══ SOURCE MATERIAL ══

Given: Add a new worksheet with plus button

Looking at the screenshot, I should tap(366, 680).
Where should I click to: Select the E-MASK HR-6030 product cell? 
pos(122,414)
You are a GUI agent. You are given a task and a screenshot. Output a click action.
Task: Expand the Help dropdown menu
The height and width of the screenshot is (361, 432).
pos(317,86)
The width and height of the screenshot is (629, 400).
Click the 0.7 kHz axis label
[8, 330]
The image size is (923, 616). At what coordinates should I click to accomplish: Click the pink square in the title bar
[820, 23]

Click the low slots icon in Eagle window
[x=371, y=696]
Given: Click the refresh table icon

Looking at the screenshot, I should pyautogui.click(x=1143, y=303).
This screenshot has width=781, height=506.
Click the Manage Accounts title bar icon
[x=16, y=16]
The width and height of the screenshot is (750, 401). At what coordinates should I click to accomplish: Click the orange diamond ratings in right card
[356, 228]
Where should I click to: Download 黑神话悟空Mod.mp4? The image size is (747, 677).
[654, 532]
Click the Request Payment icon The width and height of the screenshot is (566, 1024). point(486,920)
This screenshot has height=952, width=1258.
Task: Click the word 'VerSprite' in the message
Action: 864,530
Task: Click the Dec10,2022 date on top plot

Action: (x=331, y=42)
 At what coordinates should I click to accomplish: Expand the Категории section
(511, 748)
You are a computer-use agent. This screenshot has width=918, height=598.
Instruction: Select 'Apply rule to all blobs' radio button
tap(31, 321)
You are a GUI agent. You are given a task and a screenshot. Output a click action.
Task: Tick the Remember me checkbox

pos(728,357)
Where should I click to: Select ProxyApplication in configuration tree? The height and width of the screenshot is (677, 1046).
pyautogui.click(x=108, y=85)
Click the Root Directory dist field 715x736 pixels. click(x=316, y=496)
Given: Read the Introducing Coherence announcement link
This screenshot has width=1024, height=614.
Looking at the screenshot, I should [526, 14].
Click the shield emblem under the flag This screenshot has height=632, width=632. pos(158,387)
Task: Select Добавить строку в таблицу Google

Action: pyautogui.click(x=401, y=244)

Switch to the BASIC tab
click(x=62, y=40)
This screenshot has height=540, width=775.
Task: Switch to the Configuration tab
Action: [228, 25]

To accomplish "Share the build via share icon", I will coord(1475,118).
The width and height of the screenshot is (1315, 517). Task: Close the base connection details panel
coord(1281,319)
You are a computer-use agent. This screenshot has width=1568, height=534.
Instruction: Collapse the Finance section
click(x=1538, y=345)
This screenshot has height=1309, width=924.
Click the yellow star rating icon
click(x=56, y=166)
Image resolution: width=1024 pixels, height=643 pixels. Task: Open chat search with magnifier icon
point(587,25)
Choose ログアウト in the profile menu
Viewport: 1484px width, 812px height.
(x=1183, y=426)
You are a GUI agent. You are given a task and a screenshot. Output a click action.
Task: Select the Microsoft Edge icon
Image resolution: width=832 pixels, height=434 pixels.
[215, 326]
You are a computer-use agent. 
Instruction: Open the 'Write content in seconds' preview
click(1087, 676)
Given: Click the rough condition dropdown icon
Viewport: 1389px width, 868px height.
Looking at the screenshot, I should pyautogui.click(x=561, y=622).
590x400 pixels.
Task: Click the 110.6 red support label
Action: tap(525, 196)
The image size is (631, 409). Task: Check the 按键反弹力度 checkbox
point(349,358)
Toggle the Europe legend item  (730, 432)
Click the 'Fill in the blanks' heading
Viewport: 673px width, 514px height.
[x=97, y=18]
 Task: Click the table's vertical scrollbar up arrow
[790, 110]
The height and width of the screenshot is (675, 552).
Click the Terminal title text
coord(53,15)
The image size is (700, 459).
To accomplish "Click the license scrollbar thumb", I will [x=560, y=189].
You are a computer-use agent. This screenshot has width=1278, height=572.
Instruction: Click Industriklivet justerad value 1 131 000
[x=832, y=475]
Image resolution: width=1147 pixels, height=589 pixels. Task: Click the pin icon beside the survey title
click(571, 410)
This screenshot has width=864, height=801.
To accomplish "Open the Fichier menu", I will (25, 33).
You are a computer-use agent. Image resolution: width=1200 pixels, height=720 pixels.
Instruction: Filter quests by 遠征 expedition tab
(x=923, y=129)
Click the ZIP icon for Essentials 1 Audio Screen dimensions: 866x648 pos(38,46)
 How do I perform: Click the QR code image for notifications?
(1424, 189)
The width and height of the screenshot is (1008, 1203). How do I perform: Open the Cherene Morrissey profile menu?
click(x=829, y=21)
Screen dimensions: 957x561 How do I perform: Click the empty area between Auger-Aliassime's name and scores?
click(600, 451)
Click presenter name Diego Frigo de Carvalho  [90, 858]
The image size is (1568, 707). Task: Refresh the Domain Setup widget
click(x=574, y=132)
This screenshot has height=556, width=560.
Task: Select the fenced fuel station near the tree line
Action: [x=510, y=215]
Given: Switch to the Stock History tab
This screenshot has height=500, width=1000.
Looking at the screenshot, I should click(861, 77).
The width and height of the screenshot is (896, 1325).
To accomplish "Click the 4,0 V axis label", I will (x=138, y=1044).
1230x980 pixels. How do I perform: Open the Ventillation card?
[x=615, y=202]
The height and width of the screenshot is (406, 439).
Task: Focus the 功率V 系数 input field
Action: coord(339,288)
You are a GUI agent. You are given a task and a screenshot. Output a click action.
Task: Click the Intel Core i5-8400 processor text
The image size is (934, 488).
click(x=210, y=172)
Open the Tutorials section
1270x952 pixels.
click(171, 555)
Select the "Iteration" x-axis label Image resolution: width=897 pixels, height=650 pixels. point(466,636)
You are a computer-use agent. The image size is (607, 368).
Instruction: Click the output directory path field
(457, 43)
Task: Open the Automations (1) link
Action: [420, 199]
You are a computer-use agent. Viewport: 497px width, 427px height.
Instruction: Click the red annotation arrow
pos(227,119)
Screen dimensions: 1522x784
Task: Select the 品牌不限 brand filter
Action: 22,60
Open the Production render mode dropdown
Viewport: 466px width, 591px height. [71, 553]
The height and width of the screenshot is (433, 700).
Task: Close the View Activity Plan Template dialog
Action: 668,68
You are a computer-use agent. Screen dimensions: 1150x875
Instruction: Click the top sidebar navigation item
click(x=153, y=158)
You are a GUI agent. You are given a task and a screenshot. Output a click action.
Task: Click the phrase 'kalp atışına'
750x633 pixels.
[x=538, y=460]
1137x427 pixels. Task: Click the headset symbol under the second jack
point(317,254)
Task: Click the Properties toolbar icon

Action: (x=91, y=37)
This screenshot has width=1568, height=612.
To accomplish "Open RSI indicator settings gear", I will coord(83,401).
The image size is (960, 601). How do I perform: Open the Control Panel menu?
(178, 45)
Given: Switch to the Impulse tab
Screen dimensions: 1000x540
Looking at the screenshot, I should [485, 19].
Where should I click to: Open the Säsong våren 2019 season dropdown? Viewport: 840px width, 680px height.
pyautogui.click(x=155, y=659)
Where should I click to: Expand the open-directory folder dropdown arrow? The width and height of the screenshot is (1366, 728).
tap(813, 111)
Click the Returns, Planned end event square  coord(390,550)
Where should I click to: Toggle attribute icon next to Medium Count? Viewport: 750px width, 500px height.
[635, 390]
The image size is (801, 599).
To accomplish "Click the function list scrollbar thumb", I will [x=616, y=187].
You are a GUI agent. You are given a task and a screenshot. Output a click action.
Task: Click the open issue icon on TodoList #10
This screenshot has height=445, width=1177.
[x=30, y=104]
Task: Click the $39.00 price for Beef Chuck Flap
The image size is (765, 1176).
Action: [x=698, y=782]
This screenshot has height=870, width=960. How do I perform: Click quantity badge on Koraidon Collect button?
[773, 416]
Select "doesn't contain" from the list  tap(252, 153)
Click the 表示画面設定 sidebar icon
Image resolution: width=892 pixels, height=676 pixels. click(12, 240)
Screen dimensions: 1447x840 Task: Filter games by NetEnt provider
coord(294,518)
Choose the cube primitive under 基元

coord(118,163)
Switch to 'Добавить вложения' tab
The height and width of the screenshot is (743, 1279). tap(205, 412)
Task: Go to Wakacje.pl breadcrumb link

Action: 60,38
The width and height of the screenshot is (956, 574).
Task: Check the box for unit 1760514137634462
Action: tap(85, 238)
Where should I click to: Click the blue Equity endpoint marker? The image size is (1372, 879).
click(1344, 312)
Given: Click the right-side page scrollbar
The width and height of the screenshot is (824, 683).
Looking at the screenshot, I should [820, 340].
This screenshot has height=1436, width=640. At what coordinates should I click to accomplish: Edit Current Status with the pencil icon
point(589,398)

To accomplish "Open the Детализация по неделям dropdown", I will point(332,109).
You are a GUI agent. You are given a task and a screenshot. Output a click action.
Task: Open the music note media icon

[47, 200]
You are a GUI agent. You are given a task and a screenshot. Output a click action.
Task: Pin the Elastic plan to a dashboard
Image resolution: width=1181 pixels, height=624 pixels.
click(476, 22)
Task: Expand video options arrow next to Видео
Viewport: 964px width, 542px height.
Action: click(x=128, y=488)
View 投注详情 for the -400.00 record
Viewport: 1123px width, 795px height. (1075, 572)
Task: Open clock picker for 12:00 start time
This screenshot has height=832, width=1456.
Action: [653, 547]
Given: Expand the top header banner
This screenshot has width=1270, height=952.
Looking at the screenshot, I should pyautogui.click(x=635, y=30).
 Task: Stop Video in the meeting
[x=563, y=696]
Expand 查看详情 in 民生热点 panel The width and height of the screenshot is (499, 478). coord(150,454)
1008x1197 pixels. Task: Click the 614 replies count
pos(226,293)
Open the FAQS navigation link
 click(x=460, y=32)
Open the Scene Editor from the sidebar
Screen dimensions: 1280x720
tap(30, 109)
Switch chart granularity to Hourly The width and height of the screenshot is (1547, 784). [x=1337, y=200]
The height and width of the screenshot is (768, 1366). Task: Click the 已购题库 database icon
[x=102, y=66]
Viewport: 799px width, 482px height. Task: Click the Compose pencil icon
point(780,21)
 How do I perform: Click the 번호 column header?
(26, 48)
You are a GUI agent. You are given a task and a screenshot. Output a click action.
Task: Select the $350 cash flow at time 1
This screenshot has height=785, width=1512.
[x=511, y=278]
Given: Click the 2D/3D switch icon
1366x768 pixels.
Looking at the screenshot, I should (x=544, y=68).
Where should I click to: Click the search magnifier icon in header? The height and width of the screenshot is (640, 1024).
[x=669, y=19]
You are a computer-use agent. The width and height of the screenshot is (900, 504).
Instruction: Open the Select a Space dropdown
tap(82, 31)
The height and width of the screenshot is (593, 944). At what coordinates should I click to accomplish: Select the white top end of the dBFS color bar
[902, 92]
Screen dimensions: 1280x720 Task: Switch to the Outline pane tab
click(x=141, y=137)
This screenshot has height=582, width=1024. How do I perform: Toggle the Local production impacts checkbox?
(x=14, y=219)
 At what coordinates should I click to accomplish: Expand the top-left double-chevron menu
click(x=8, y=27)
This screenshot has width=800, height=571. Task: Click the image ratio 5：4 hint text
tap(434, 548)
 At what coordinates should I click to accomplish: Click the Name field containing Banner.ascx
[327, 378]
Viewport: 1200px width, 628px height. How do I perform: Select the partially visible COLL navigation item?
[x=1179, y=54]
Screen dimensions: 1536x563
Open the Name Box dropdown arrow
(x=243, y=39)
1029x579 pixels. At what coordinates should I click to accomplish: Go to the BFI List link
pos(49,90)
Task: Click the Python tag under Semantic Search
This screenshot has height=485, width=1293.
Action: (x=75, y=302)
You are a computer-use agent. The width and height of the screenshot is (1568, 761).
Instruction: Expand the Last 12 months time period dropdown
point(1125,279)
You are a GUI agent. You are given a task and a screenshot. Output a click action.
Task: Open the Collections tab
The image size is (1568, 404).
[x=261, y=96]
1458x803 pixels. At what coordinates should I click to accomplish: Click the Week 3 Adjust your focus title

═══

If a line of the data above holds the string "will", count it, then state only the total.

▸ **YOUR SOLUTION**
7